5 Configuring enrichments - winlinvip/snowplow GitHub Wiki

HOME > SNOWPLOW SETUP GUIDE > Step 3: Setting up Enrich > Configuring enrichments

## 1. Introduction

Snowplow offers the option to configure certain enrichments. This is done using configuration JSONs. When running EmrEtlRunner, the --enrichments argument should be populated with the filepath of a directory containing your configuration JSONs.

## 2. Configuration template

Each enrichment has a JSON schema against which it is validated. (For more information on how Snowplow uses JSON schemas, see this blog post.) The enrichment JSONs follow a common pattern:

{
	"schema": "iglu:((self-describing JSON schema for the enrichment))",

	"data": {

		"name": "enrichment name",
		"vendor": "enrichment vendor",
		"enabled": true / false,
		"parameters": {
			((enrichment-specific settings))
		}
	}
}

For each enrichment, the JSON used to configure the enrichment has:

  • A name field containing the name of the enrichment
  • A vendor field containing the name of the company which created the enrichment
  • An enabled field which can be set to false to ignore the enrichment
  • A parameters field, containing the information needed to configure the enrichment

The enabled and parameters fields are the ones which you may wish to customize.
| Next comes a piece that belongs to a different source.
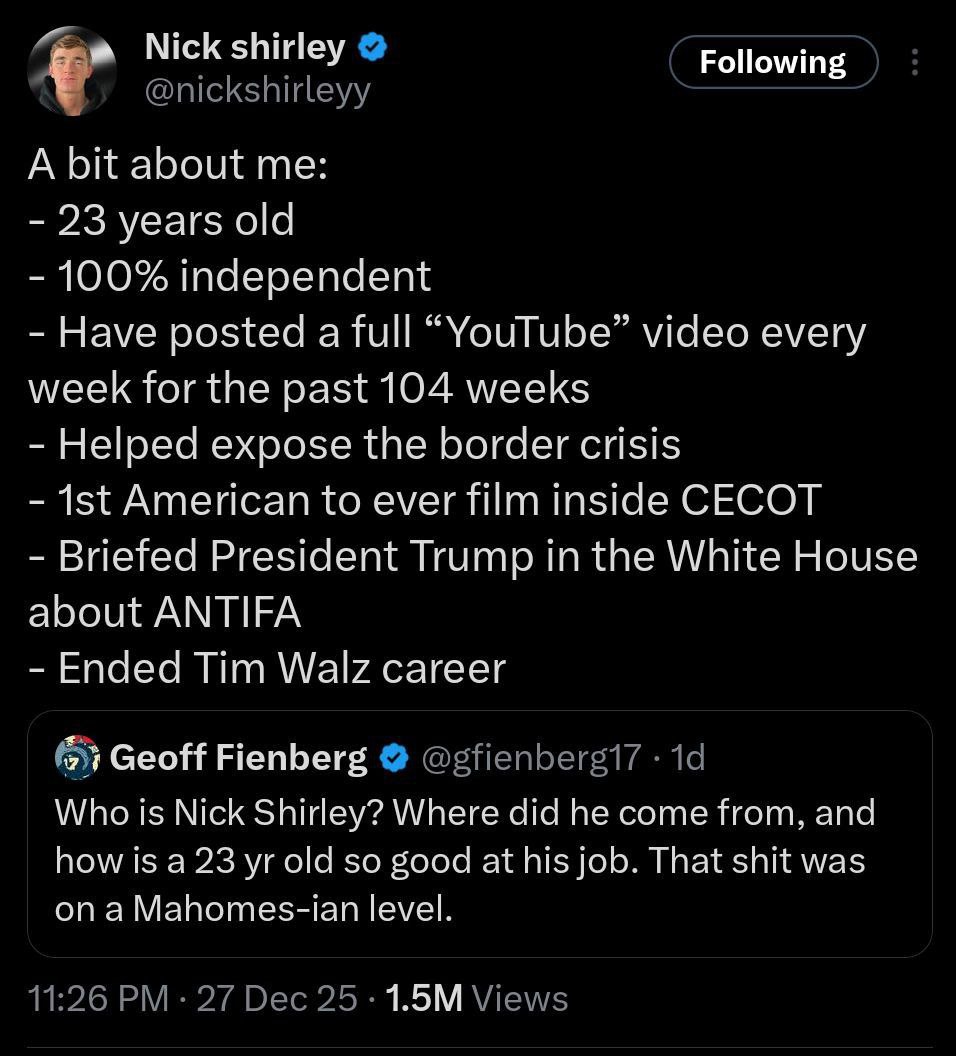Click Geoff Fienberg's small avatar icon

click(x=76, y=758)
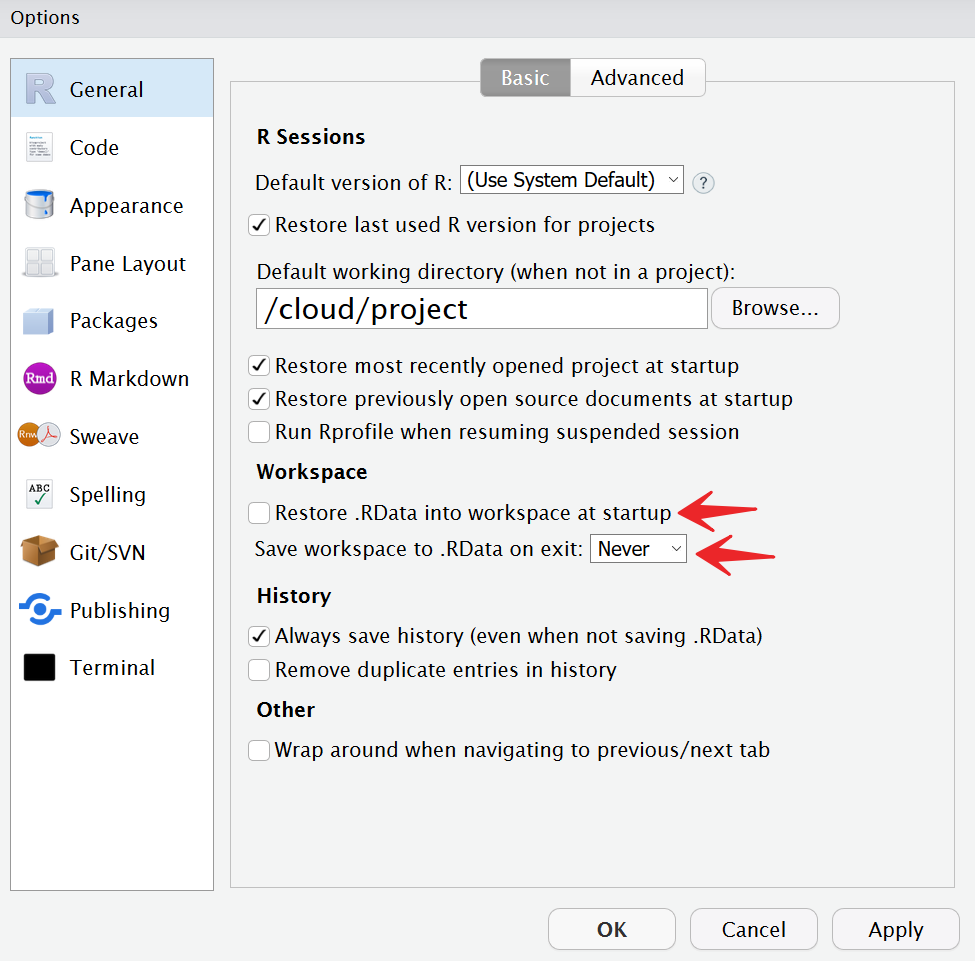Image resolution: width=975 pixels, height=961 pixels.
Task: Open the Pane Layout grid icon
Action: coord(40,263)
## 3. Configuration defaults

Snowplow ships with a set of sensible default configurations for each enrichment described on this page.

The folder is browsable on GitHub, it is available as 3-enrich/emr-etl-runner/config/enrichments.

## 4. Individual enrichments ### 4.1 ip_lookups enrichment

This enrichment uses MaxMind databases to look up useful data based on a user's IP address.

Its JSON schema can be found here.

There are five possible fields you can add to the "parameters" section of the enrichment configuration JSON: "geo", "isp", "organization", "domain", and "netspeed". Each of these corresponds to looking up information one of five MaxMind databases, and so needs to have two inner fields:

  • The database field contains the name of the database file.
  • The uri field contains the URI of the bucket in which the database file is found. Can have either http: (for publically available MaxMind files) or s3: (for commercial MaxMind files) as the scheme. Must not end with a trailing slash.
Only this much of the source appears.